The C3G/Rap1 pathway promotes secretion of MMP-2 and MMP-9 and is involved in serous ovarian cancer metastasis.

Abstract

Complete resection is pivotal to improve survival to epithelial ovarian cancer (EOC). Crk SH3-domain-binding guanine nucleotide-releasing factor (C3G) is involved in multiple signaling pathways and it has opposite roles in different cancers. The present study aimed to identify C3G expression in ovarian tissue samples from patients with EOC and to explore its association with tumor grade. Eighty-seven archival paraffin-embedded, formalin-fixed, ovarian cancer tissues with serous histology were stained for C3G by immunohistochemistry. To evaluate the contribution of C3G to Rap1 activity, 36 patients with serous ovarian cancer (SOC) were investigated.

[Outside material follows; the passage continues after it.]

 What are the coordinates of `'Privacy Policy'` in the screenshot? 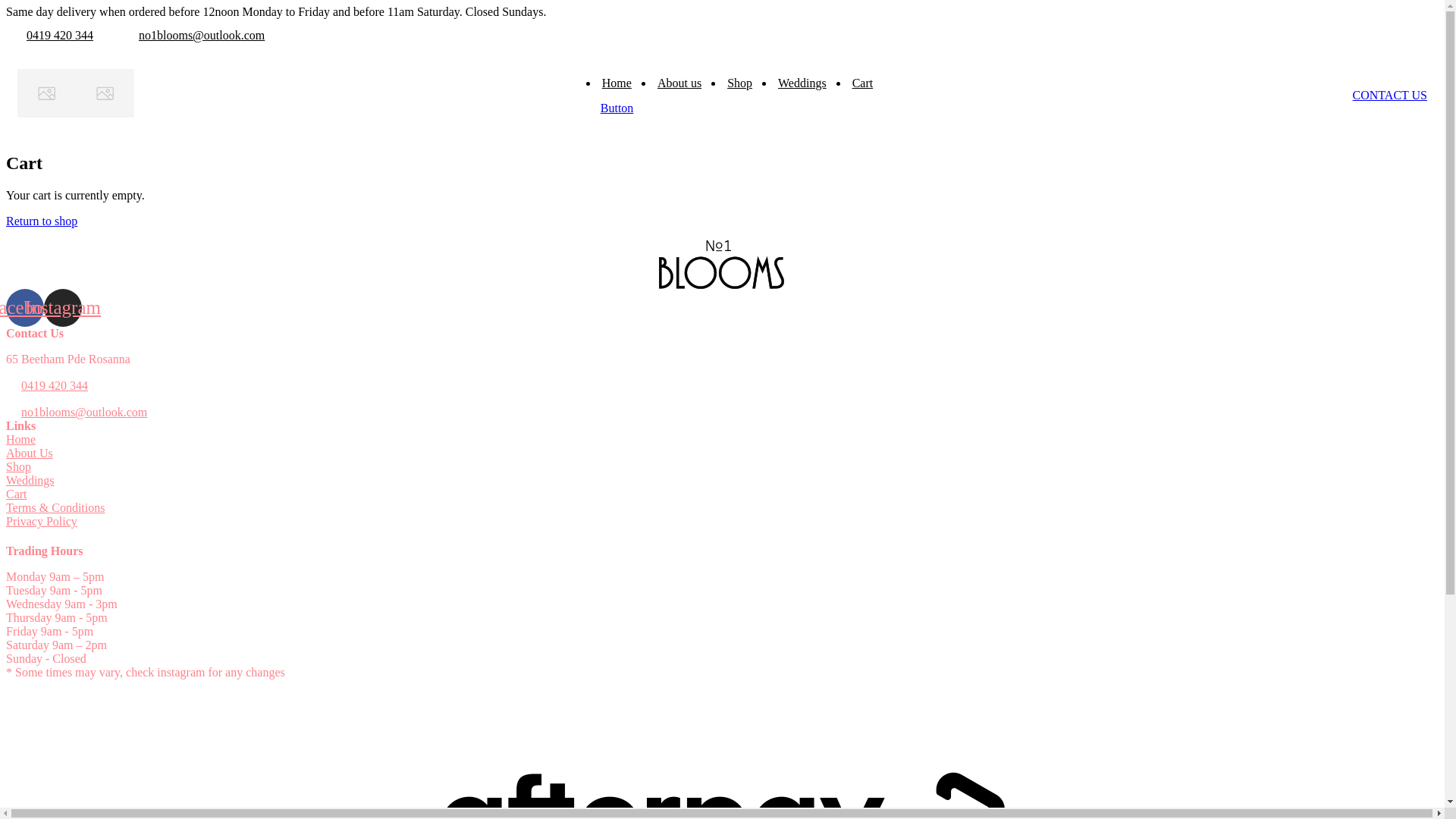 It's located at (41, 520).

Additionally, C3G was knocked down in SKOV3 and HEY cells. C3G regulated Rap1 activity and high Rap1 activity was correlated with poor differentiation, advanced FIGO stage, and unsuccessful cytoreductive surgery of SOC. Knockdown of C3G suppressed cell invasion, intravasation and extravasation, and reduced Rap1 activity and secretion of matrix metalloproteinase (MMP)-2 and MMP-9. C3G-mediated activation of Rap1 could direct the tumor pattern of human SOC by promoting the secretion of MMP-2 and MMP-9. These results suggest that C3G is involved in the metastatic spread of EOC.